Damit beantwortet der himmlische Vater im Blut seines Sohnes die existentielle Frage des Menschen: »Wer bin ich?«: »Du bist jener, der mit und in Christus bei mir eine Zukunft hat, in der du eine Ewigkeit nicht mehr bluten wirst.«
2. Epikletische, von Bitten (und Dank) bestimmte Existenz des Menschen und Eucharistie oder die Frage: »Wer liebt mich?«
a) Der Mensch – eine epikletische Existenz
Die zweite, den Menschen bestimmende existentelle Frage lautet: »Wer liebt mich?« Diese Frage ist mit der ersten eng verbunden. Denn auch hier muß ich meine Gegenwart und Geschichte abschreiten, um zu entdecken, wer mich liebt. Auch muß ich in die Zukunft schauen, ob dort jemand sei, der mir Leben ermöglicht. Aber diese Frage ist noch schwieriger zu beantworten als die erste. Wir erfahren nämlich, daß wir die Liebe uns gegenüber nicht erzwingen können. Denn erzwingen wir uns die Liebe des anderen, dann ist sie keine Liebe mehr. Wir lernen: Liebe ist wesentlich Ausdruck echter Freiheit und nicht jener falschen Freiheit, die wie ein Schmetterling von einer Blüte zur anderen flattert und sich nicht bindet.

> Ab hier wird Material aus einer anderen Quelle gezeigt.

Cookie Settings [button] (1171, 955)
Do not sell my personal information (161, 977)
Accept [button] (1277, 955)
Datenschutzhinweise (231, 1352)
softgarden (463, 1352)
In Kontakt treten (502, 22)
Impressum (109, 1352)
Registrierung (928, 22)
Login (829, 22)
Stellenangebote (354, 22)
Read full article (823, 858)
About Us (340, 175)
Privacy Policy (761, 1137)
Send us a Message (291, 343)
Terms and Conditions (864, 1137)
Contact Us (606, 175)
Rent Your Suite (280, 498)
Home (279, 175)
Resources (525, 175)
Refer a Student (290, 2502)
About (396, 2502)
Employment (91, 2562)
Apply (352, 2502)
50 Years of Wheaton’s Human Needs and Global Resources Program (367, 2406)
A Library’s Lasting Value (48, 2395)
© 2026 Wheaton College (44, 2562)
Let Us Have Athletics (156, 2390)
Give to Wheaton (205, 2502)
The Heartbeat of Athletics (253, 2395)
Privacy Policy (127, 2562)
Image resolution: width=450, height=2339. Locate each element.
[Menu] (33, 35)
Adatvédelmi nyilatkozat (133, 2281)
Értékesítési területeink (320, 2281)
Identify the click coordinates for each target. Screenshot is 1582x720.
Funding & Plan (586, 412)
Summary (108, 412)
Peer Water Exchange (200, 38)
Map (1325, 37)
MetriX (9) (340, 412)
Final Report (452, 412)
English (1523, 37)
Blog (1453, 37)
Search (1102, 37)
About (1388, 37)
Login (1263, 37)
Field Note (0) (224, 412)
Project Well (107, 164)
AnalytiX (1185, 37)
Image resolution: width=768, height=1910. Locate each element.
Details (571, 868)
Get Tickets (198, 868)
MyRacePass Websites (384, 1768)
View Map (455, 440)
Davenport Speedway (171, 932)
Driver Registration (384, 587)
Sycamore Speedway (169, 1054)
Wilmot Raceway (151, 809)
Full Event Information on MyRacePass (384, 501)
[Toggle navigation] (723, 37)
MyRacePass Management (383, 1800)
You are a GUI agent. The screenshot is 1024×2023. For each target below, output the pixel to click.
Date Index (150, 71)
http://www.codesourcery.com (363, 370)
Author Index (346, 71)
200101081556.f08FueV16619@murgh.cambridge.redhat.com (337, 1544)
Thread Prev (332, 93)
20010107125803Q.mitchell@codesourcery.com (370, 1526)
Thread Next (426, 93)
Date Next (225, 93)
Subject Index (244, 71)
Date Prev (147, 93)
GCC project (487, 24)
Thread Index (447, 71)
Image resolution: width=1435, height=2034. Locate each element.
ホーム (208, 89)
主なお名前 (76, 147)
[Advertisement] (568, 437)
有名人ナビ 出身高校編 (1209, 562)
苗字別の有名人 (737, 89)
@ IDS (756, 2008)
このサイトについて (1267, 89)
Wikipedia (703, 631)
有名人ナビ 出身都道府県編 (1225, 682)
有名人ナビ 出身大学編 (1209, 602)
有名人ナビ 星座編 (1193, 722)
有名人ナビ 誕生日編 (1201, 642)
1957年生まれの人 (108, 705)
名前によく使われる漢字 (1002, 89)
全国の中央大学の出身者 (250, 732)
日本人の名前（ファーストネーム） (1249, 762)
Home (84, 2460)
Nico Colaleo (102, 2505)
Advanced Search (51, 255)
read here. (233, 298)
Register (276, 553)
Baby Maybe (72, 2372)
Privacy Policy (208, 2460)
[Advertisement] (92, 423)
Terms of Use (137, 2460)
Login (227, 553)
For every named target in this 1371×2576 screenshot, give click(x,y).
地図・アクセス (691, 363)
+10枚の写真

Der ist ein echt Liebender, der sich in seiner Freiheit an einen anderen Menschen bindet, ihn aber in dieser Selbstbindung zugleich freigibt. Zwischen zwei Partnern ist Liebe die in Treue zueinander gebundene Freiheit, wobei die wechselseitige Treue darin besteht, die Freiheit des anderen nicht aufzuheben, sondern zu fördern. Liebe ist deshalb nicht zu erzwingen, weil Freiheit nicht zu erzwingen ist. Der eine Partner kann den anderen um seine Liebe nur bitten oder für die gewährte Liebe danken. Weil wahre Liebe wirklich frei ist, ist sie auch unbestechlich. Nur die Bitte mit leeren Händen und der Dank ohne Rückzahlung wird der Freiheit eines anderen Partners gerecht. Und damit ändert sich die Frage »Wer liebt mich?« in die Bitte der leeren Hände: »Liebe mich selbstlos; liebe mich allein um meiner selbst willen! Laß mich in deiner selbstlosen Liebe so werden, wie ich werden werde: d.h. laß mir meine eigene Zukunft; laß mich so geworden sein, wie ich ward: d.h. laß mir meine eigene Geschichte und laß mich so sein, wie ich bin: d.h. laß mir meine eigene Gegenwart!« Ich muß hier nicht aufzählen, wie viele Irrtümer über Freiheit, Treue und Liebe es gibt.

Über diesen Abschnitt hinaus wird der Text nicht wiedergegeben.